When Cameron was engaged to drive the colt, Gaines thought of turning him over to Del to train also until Ervin recovered. But Cameron dismissed that idea very quickly. He does not play by that set of rules. Del has never taken away a horse or a job from anyone, and he would not consider taking Speedy Streak from Ervin and Hult. Cameron also has earned a reputation among his colleagues as a brilliant horseman and driver. "He not only has ability but class," Stanley Dancer said last week, "and that combination is pretty hard to find." While Stanley drove Noble Victory in 1965, he entrusted a lesser colt named Egyptian Candor to Cameron. Del won. This year Cameron got another chance as a catch driver and won again, with two of the most efficient drives anyone could demand.

This Hambletonian will not be listed among the great competitions in harness racing history. Speedy Streak won the first heat by four lengths after following Keystone Pride and Billy Haughton along the outside and then drawing away. He took the second the same way, with a late charge that beat Hult and the Ervin-trained Speed Model by a length, with Keystone Pride third. The only slight danger occurred in the stretch during the first heat, when Speedy Streak became rough-gaited and Cameron was forced to steady him. But overall, the victory was convincing, undramatic—and slow. In a week when a number of horses broke two minutes at Du Quoin, The Hambletonian winner managed to hit 2:00 in the first heat and 2:01 in the second. Ironically, Dancer, who was disappointed when his favored Dazzling Speed raced poorly and came back with a temperature, had a better colt back in the barn. His 2-year-old Nevele Pride won in a world record 1:58 4/5 a day earlier; Stanley will have to wait another year for his first Hambletonian.

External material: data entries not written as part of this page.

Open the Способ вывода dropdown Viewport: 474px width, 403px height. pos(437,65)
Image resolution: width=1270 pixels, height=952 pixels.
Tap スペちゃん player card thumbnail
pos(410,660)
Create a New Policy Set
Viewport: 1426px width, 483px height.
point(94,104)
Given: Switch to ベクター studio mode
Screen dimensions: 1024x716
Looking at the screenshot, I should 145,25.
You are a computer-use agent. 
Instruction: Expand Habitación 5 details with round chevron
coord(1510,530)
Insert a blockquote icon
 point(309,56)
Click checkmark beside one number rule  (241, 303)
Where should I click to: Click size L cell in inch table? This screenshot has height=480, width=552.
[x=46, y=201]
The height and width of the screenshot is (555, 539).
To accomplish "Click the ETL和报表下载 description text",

But Speedy Streak at least proved conclusively that he is the best of his generation on a mile track in late August, which is what The Hambletonian is presumably designed to prove. He also earned more credit for the remarkable 63-year-old Ervin, who rarely has missed a Hambletonian Week, and for Cameron, who joins Ben White and Henry Thomas as the only men to have driven three or more winners of the race. Young Hult, who was left out of the winner's ceremonies, got third in the overall placings with Speed Model, and had reason to be pleased. Alone back at his barn, he breathed deeply and let all the day's pressure leave him. "We started two and got first and third money," he said, trying hard to sound as casual as Ervin would have been. "Guess we can't complain, huh?"

K. D. Owen wasn't even trying to sound calm. "I figured out how to win this," he joked. "I finally realized I couldn't do it with my own luck. So I joined the Gaineses."

Clarence and John Gaines have certainly found the luck or formula or whatever it takes to win Hambletonians. They won last year with Kerry Way, are only the third owners ever to win two in a row and have done it without a huge breeding farm or racing stable. The Gaineses race only a few horses each year. "Yes," said John Gaines, "we've accomplished this with a very selective, careful, lucky operation."

PHOTO

After a long wait K. D. clasps his Hambo bowl.

PHOTO

Late rush in the stretch takes Speedy Streak to a length victory over Speed Model in the second heat. He won the first with the same strategy.